A madrugada do dia 26 de setembro ainda começava quando o canal estatal de televisão cubano paralisou suas transmissões para um informe emergencial do atual presidente do país, Raúl Castro. Com a voz embargada e um papel amassado às mãos, ele anunciou que, aos 90 anos de idade, havia morrido naquela noite o líder da Revolução Cubana, Fidel Castro Ruz. A causa da morte não foi divulgada, mas desde 2006 ele convivia com problemas de saúde, deixando o poder ao seu irmão mais novo, Raúl.

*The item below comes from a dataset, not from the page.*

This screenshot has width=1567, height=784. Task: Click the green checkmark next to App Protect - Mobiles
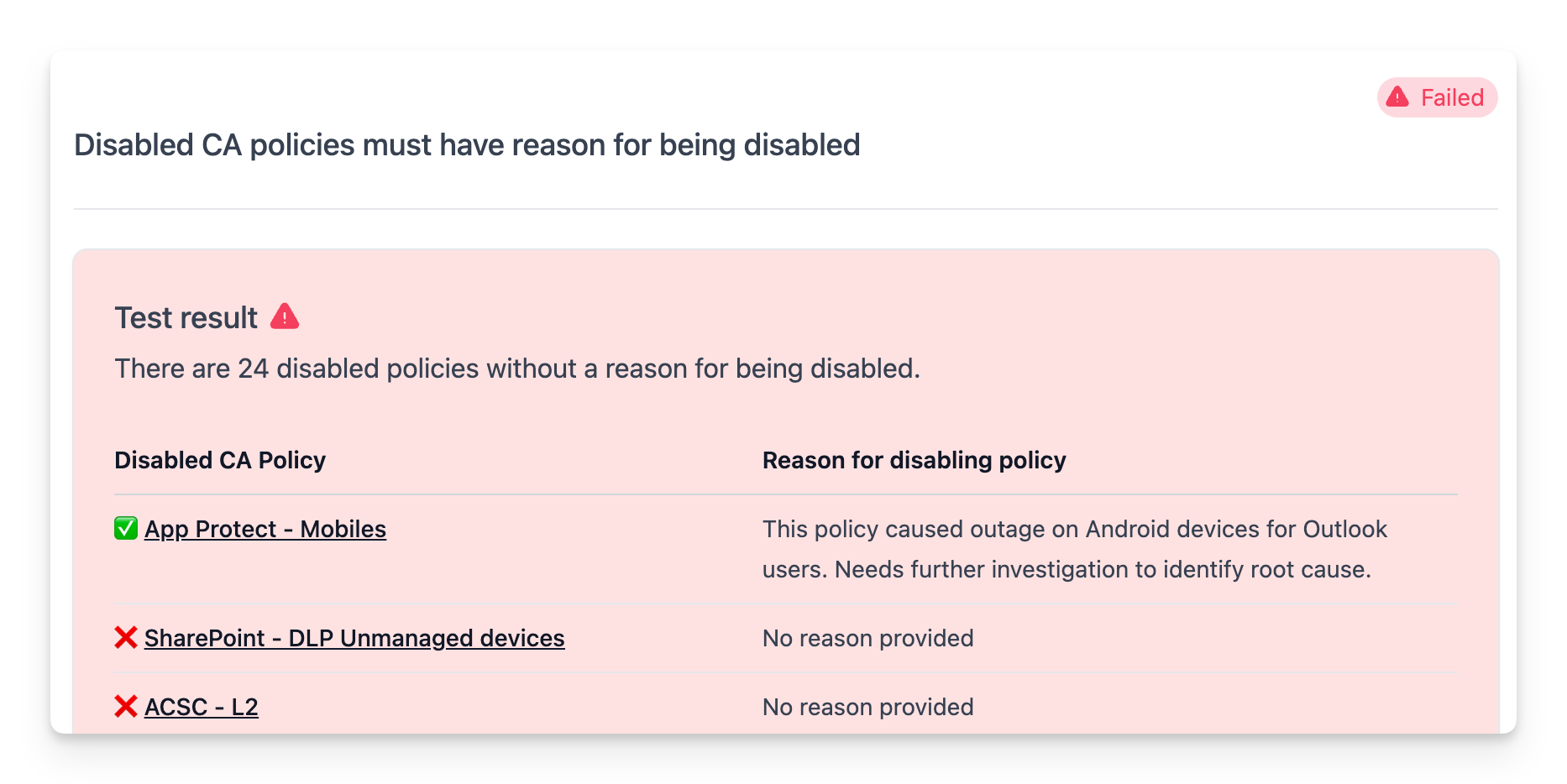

O mundo não tardou a perceber o significado do acontecimento: envolvido em quase todos os eventos políticos, econômicos, sociais e culturais relevantes da história recente, a morte de Fidel foi lida por muita gente como o fim definitivo do século XX.

Em Cuba, os relatos diziam que enquanto os mais velhos choravam nas ruas, os jovens mostravam indiferença ao fim da vida do revolucionário, um aspecto complexo do que ele simbolizava nos dias atuais entre seu próprio povo.

Em Miami, reduto dos inimigos do regime, houve festa nas ruas. Uma semana depois da sua morte, entre cerimônias gigantescas em Havana e Santiago de Cuba e uma espécie de procissão que percorreu toda a ilha com seus restos mortais, a cripta com seu nome foi guardada no cemitério Santa Ifigênia, em Santiago, onde também está o mausoléu do prócer de Cuba, José Martí, morto no final do século anterior.